Skip to content

firstbatchxyz/dnet

Repository files navigation

logo

dnet

Distributed LLM Inference for Apple Silicon Clusters

License: Apache-2.0 Workflow: Tests License: Apache-2.0

RUN BIG MODELS | RUN LONG CONTEXT | MAXIMIZE UTILIZATION

dnet runs LLMs across Apple Silicon devices. Modular execution strategies, automatic device profiling, drop-in OpenAI API.

Features

  • Execution

    • No Memory Ceiling: Run models that exceed total cluster memory—compute/I/O overlap keeps data flowing
    • UMA specific: Designed for Apple Silicon's unified memory for efficient layer swapping
    • OpenAI-Compatible: Drop-in /v1/chat/completions endpoint
  • Cluster Management

    • Automatic Discovery: Nodes find each other; no manual topology configuration
    • Thunderbolt Detection: Automatically utilizes Thunderbolt for high-bandwidth inter-device communication
  • Workload Assignment

    • Device Profiling: Measures FLOPs, memory, and inter-device latency per node
    • Model Profiling: Analyzes compute and memory requirements per layer
    • Heterogeneity-Aware Solver: Topology aware assignment that accounts for device capability, network speed, KV cache size, and disk speed
  • Pipelined-ring - Run >32B 8-bit models across devices with insufficient total memory

  • 🚧 Long context - Make >128K context windows a reality for home clusters

  • 🚧 High throughput - Maximize throughput via tensor parallelism

  • 🚧 Unified backend - A single optimized backend for Apple Silicon, NVIDIA, and AMD (currently Apple Silicon only, via MLX)

---*---

WORK TASK A
Reproduce the dnet description word for word, beginning at the words "Distributed LLM Inference" and stopping after "drop-in OpenAI API.".
WORK TASK B
Answer these questions from the dnet description.
(i) Under what license is dnet released?
(ii) Which endpoint does dnet offer for OpenAI compatibility?
(iii) What does Device Profiling measure for each node?
None of the material is needed.

AVAILABLE DATA
---*---

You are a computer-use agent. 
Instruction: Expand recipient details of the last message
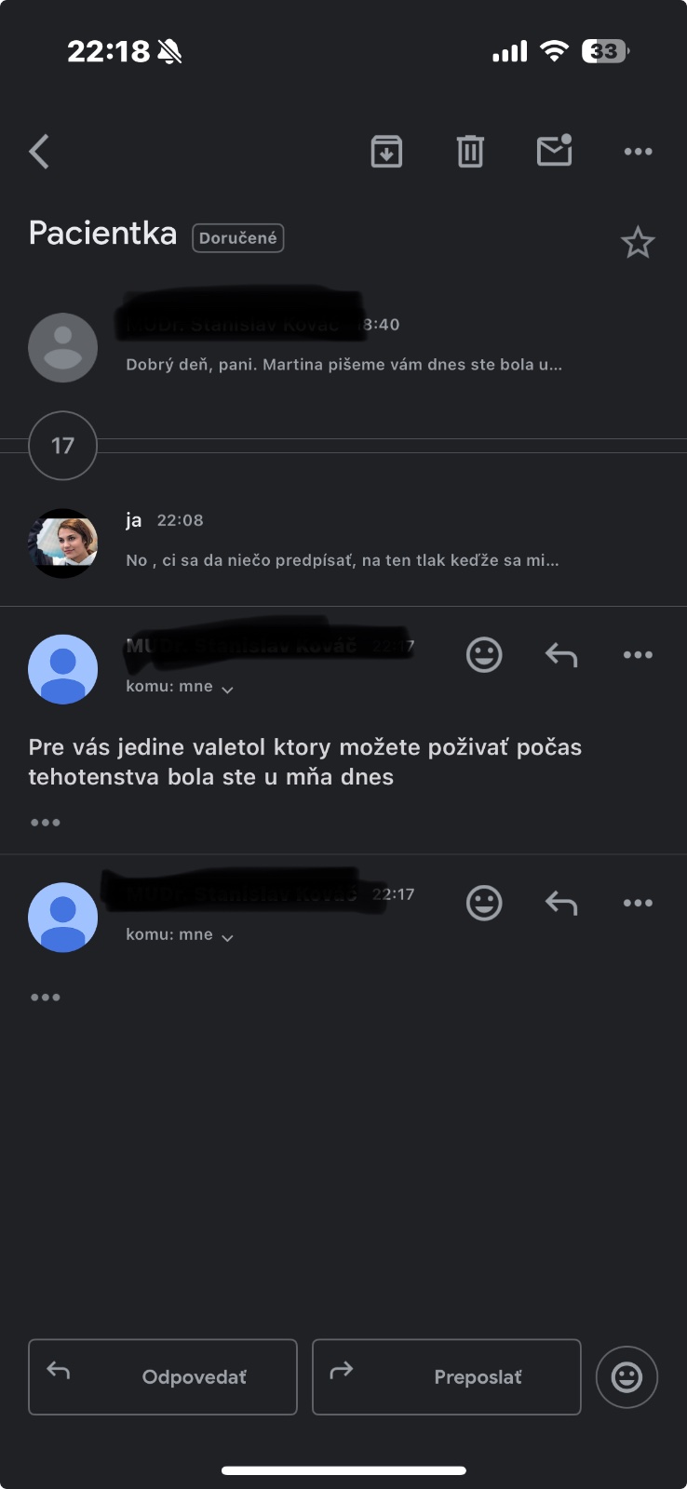(x=180, y=934)
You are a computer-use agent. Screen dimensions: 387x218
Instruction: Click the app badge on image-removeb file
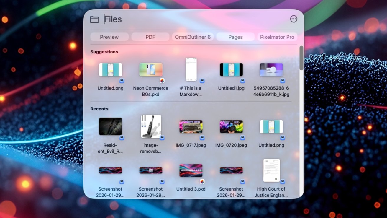coord(162,138)
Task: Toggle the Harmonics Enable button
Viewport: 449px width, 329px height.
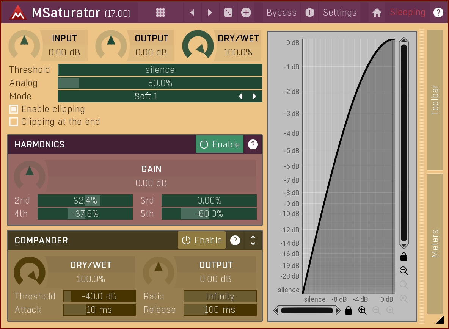Action: (x=220, y=144)
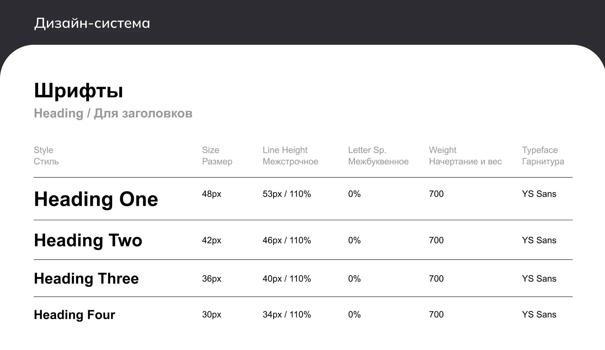Screen dimensions: 605x350
Task: Select the Line Height / Межстрочное column header
Action: coord(290,156)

---*---

EXERCISE SOLUTION A
Distributed LLM Inference for Apple Silicon Clusters

License: Apache-2.0 Workflow: Tests License: Apache-2.0

RUN BIG MODELS | RUN LONG CONTEXT | MAXIMIZE UTILIZATION

dnet runs LLMs across Apple Silicon devices. Modular execution strategies, automatic device profiling, drop-in OpenAI API.

EXERCISE SOLUTION B
(i) Apache-2.0
(ii) /v1/chat/completions
(iii) FLOPs, memory, and inter-device latency